Records contained in a dataset
- Opening Delimiter -
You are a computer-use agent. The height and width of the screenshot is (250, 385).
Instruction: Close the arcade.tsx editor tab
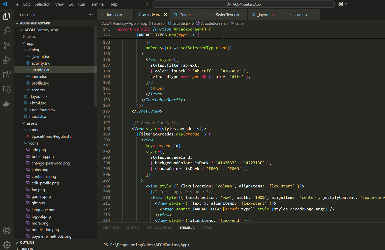coord(165,15)
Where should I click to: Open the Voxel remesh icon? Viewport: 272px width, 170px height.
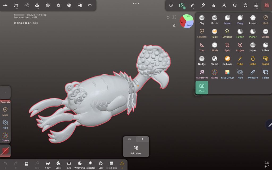pos(58,164)
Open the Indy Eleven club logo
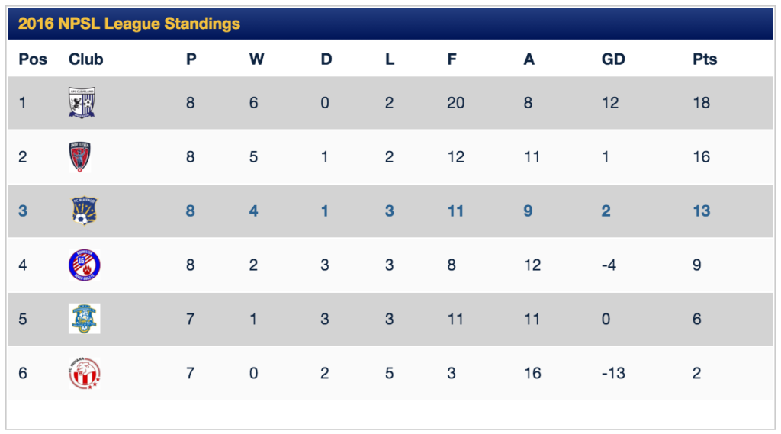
- Closing Delimiter -
### Requirement
What is needed here is each line above set down word for word, minus the images.

### Task solution
You are a computer-use agent. The height and width of the screenshot is (250, 385).
Instruction: Close the arcade.tsx editor tab
coord(165,15)
Where should I click to: Open the Voxel remesh icon? Viewport: 272px width, 170px height.
pos(58,164)
Open the Indy Eleven club logo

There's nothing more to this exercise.